A Brítez Ojeda se le abrió un mundo

Cuando llegué, me esperaba un bolso lleno de ropa. Y en el primer entrenamiento, me alcanzaron una botellita de agua mineral y una toalla. ¡Había una para cada uno! Y pensar que en el Ascenso, tomábamos treinta tipos del mismo bidón". La reflexión, en la charla con Clarín, pertenece a Marcos Brítez Ojeda. Y su espontaneidad es auténtica. Si hasta parece un pibe que descubrió un mundo mágico, impensado hace tres meses, cuando se raspaba las rodillas en Los Andes.
Brítez Ojeda fue elegido por Ricardo Caruso Lombardi para reemplazar a Claudio Yacob, lesionado. Pero su historia encierra un pasado de sacrificio. Desde una hora y media sentado en un colectivo para recorrer el trayecto desde Ciudadela a Lomas de Zamora hasta la necesidad de abandonar la Escuela Normal 18 para poder entrenarse.

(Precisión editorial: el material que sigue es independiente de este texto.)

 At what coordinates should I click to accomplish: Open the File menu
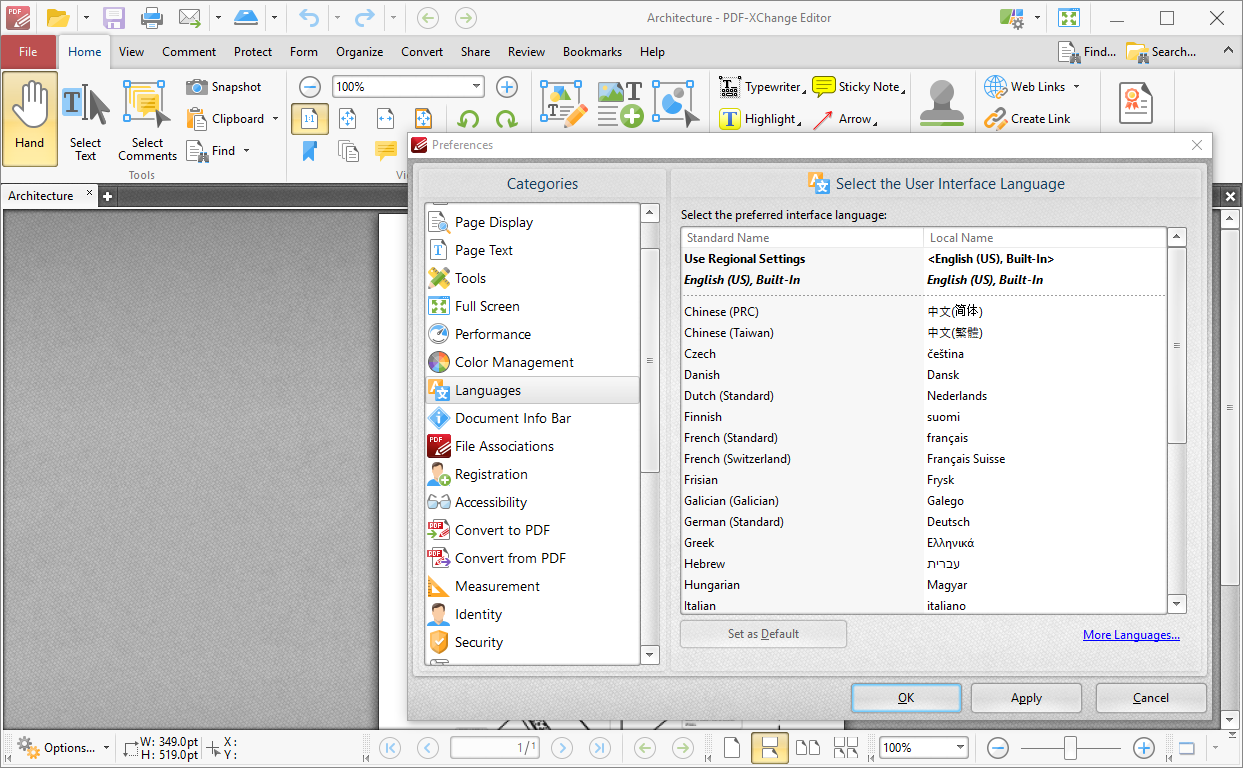[x=28, y=52]
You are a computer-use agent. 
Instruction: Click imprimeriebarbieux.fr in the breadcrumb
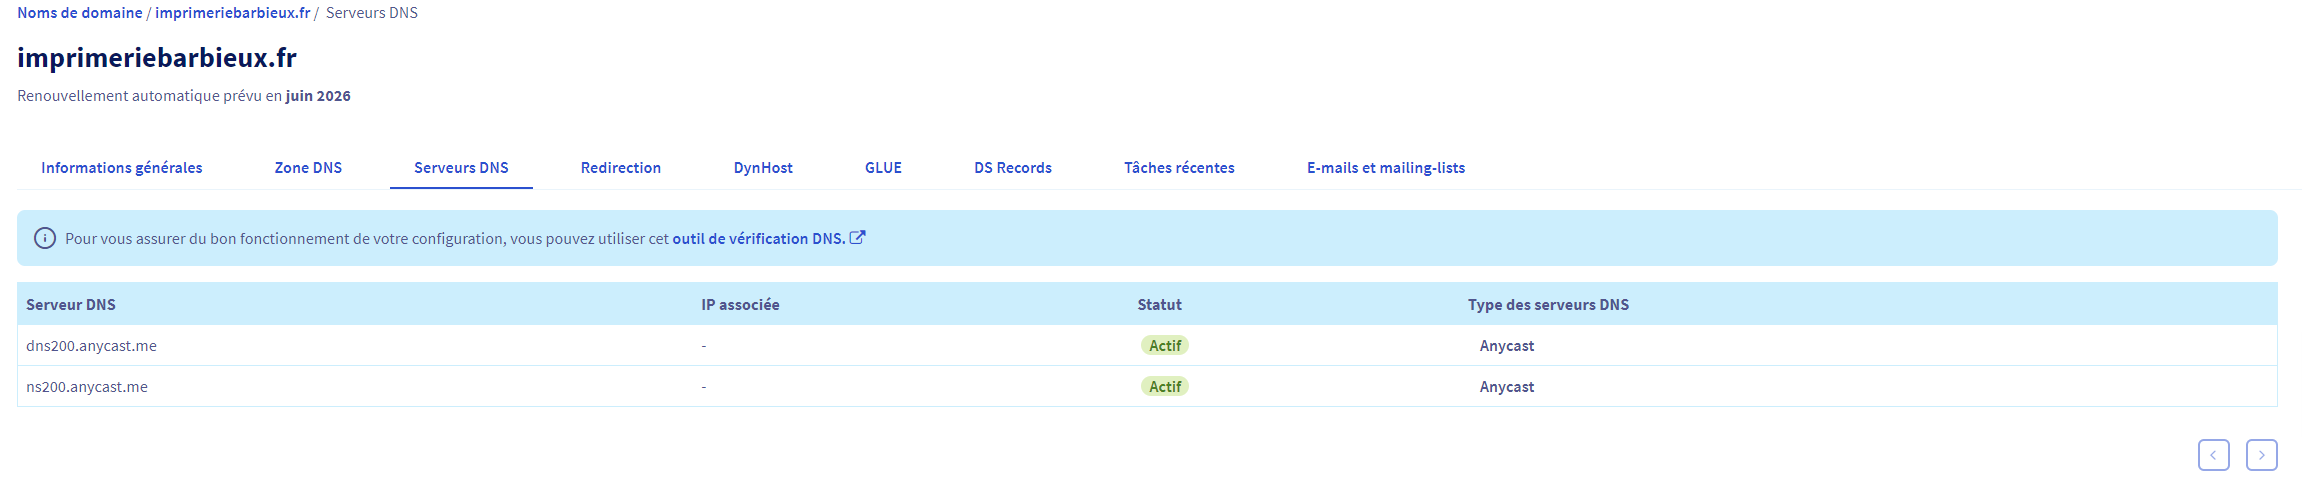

Desde los 11 años sabía que su destino estaba ligado a la pelota. Por eso ahora, que está en Primera, una palabra que pronuncia con orgullo, goza el triple.

"Todo es diferente. Jugué en la Primera B, en la B Nacional... Cuando venís de abajo, todo se disfruta el doble. Yo jugué en canchas que te sacaban las ganas de jugar. Y hacerlo sin público, como pasa en el Ascenso de visitante, es muy feo. Yo hablo con Jorgito De Olivera, que viene de Chicago, o Javier Velázquez, que jugó en Defensores Unidos de Zárate, y no podemos creer adonde llegamos", cuenta el mediocampista de 23 años y 1,88 metros de altura.

¿Creés que, como hizo Caruso, los técnicos de Primera deberían mirar más a los jugadores del Ascenso?

Sin dudas. Hay muy buenos jugadores en la B. Y lo están demostrando. Sin ir más lejos, De Olivera es un gran arquero.

Sabe Brítez Ojeda que no puede relajarse. "Me voy a sacrificar más y más", repite. Y confía en este Racing que aún no convence. "Tengo fe. Contra Gimnasia, vamos por los tres puntos", dice este pibe que se construyó desde bien abajo.